• [The task]: Write the entries out again. Each one must match exactly.

Task input Block Start

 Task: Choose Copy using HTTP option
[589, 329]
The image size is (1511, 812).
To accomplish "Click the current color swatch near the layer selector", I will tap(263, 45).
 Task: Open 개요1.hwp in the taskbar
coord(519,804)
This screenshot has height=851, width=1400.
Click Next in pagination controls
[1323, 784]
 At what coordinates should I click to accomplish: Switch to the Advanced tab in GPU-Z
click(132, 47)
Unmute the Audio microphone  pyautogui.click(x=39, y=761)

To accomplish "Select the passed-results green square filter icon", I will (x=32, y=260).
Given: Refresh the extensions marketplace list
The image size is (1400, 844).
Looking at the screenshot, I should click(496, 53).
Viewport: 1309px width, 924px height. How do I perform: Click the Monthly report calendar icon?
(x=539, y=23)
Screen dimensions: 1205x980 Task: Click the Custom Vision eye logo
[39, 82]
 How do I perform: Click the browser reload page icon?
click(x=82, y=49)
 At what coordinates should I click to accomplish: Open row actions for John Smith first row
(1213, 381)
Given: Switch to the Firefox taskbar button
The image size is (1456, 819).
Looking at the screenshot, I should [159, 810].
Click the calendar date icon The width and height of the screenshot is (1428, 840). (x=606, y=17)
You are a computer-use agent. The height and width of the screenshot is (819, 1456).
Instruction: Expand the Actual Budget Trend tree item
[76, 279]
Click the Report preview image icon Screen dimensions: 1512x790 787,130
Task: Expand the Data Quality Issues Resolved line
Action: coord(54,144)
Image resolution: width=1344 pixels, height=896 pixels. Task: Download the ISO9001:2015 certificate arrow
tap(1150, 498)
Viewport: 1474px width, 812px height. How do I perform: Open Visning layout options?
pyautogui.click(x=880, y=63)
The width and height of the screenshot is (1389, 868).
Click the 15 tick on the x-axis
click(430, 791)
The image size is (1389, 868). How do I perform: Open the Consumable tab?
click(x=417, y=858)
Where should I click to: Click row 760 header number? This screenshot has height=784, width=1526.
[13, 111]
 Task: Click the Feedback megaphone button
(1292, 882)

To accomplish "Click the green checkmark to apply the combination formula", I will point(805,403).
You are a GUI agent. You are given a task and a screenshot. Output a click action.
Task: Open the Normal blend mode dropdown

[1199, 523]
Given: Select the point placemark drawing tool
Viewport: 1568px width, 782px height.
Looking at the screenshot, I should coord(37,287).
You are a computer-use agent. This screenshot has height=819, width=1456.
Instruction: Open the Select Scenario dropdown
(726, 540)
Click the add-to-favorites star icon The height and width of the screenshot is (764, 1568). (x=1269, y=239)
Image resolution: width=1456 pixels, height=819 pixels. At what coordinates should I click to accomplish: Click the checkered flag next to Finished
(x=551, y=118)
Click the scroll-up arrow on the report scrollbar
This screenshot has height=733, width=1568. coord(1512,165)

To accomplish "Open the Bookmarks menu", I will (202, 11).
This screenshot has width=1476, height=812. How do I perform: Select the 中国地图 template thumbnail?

Task input Block End

• [Task output]:
 Task: Choose Copy using HTTP option
[589, 329]
The image size is (1511, 812).
To accomplish "Click the current color swatch near the layer selector", I will tap(263, 45).
 Task: Open 개요1.hwp in the taskbar
coord(519,804)
This screenshot has height=851, width=1400.
Click Next in pagination controls
[1323, 784]
 At what coordinates should I click to accomplish: Switch to the Advanced tab in GPU-Z
click(132, 47)
Unmute the Audio microphone  pyautogui.click(x=39, y=761)

To accomplish "Select the passed-results green square filter icon", I will (x=32, y=260).
Given: Refresh the extensions marketplace list
The image size is (1400, 844).
Looking at the screenshot, I should click(496, 53).
Viewport: 1309px width, 924px height. How do I perform: Click the Monthly report calendar icon?
(x=539, y=23)
Screen dimensions: 1205x980 Task: Click the Custom Vision eye logo
[39, 82]
 How do I perform: Click the browser reload page icon?
click(x=82, y=49)
 At what coordinates should I click to accomplish: Open row actions for John Smith first row
(1213, 381)
Given: Switch to the Firefox taskbar button
The image size is (1456, 819).
Looking at the screenshot, I should [159, 810].
Click the calendar date icon The width and height of the screenshot is (1428, 840). (x=606, y=17)
You are a computer-use agent. The height and width of the screenshot is (819, 1456).
Instruction: Expand the Actual Budget Trend tree item
[76, 279]
Click the Report preview image icon Screen dimensions: 1512x790 787,130
Task: Expand the Data Quality Issues Resolved line
Action: coord(54,144)
Image resolution: width=1344 pixels, height=896 pixels. Task: Download the ISO9001:2015 certificate arrow
tap(1150, 498)
Viewport: 1474px width, 812px height. How do I perform: Open Visning layout options?
pyautogui.click(x=880, y=63)
The width and height of the screenshot is (1389, 868).
Click the 15 tick on the x-axis
click(430, 791)
The image size is (1389, 868). How do I perform: Open the Consumable tab?
click(x=417, y=858)
Where should I click to: Click row 760 header number? This screenshot has height=784, width=1526.
[13, 111]
 Task: Click the Feedback megaphone button
(1292, 882)

To accomplish "Click the green checkmark to apply the combination formula", I will point(805,403).
You are a GUI agent. You are given a task and a screenshot. Output a click action.
Task: Open the Normal blend mode dropdown

[1199, 523]
Given: Select the point placemark drawing tool
Viewport: 1568px width, 782px height.
Looking at the screenshot, I should coord(37,287).
You are a computer-use agent. This screenshot has height=819, width=1456.
Instruction: Open the Select Scenario dropdown
(726, 540)
Click the add-to-favorites star icon The height and width of the screenshot is (764, 1568). (x=1269, y=239)
Image resolution: width=1456 pixels, height=819 pixels. At what coordinates should I click to accomplish: Click the checkered flag next to Finished
(x=551, y=118)
Click the scroll-up arrow on the report scrollbar
This screenshot has height=733, width=1568. coord(1512,165)

To accomplish "Open the Bookmarks menu", I will (202, 11).
This screenshot has width=1476, height=812. How do I perform: Select the 中国地图 template thumbnail?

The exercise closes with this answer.